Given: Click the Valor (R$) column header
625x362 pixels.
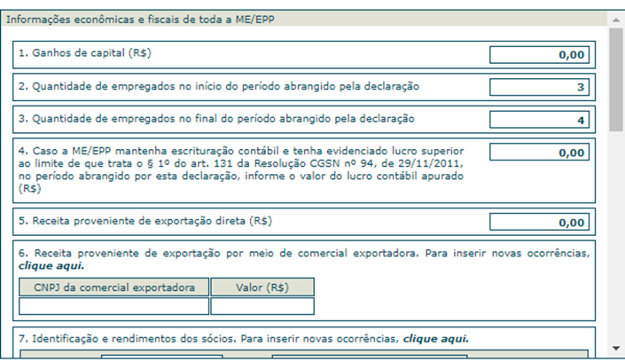Looking at the screenshot, I should 262,287.
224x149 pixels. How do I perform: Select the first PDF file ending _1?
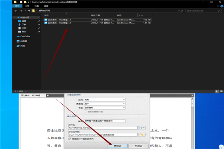click(97, 20)
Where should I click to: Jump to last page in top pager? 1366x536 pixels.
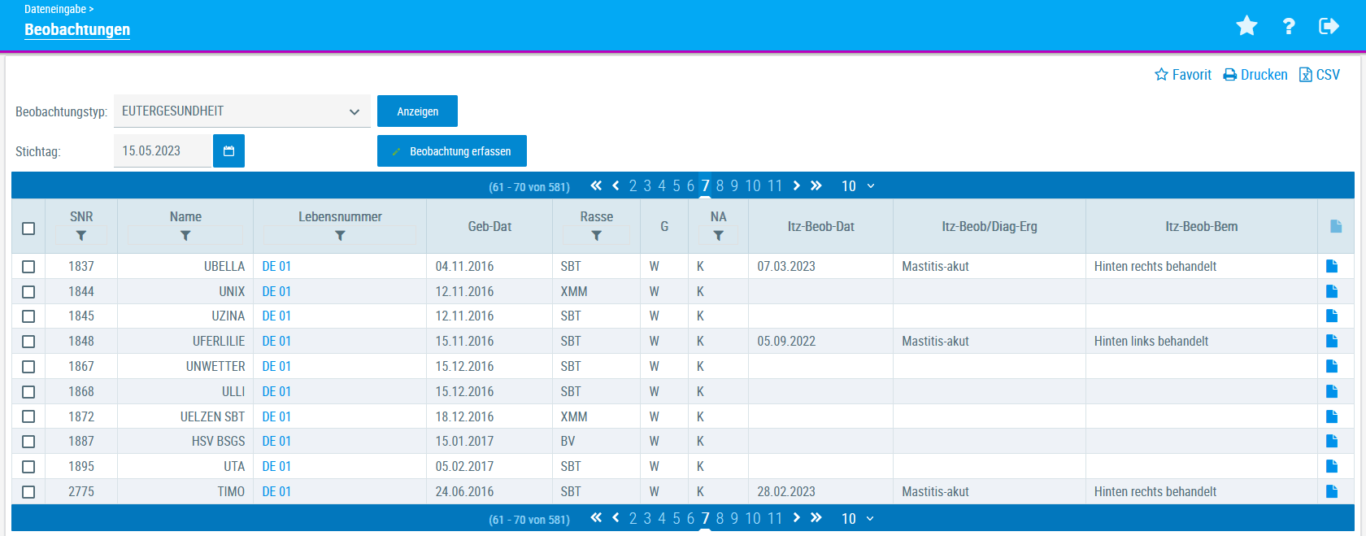(x=816, y=186)
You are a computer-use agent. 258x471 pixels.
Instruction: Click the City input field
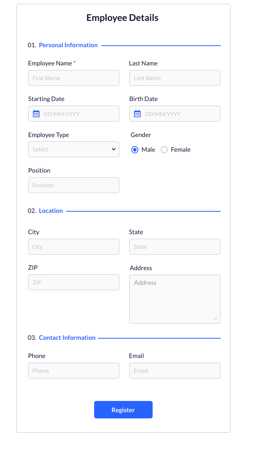74,247
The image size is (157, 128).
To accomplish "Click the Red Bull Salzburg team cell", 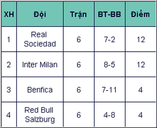I will [x=40, y=114].
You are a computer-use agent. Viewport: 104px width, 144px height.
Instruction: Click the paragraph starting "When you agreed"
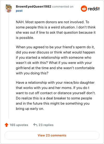55,60
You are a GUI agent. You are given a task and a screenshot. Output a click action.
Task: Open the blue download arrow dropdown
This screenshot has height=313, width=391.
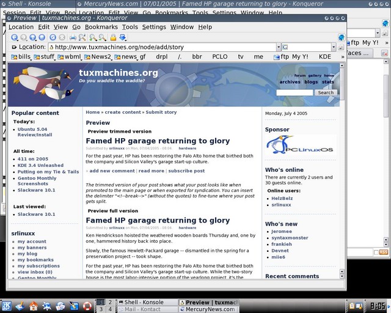point(122,37)

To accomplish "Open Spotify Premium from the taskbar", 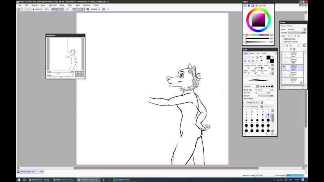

▶ **What you will do**:
Show every line from the entries above in which the word "agent" appears.

▶ **The answer**:
You are a computer-use agent. 258x471 pixels.
You are a computer-use agent. Viewport: 104px width, 144px height.
You are a GUI agent. You are given a task and a screenshot. Output a click action.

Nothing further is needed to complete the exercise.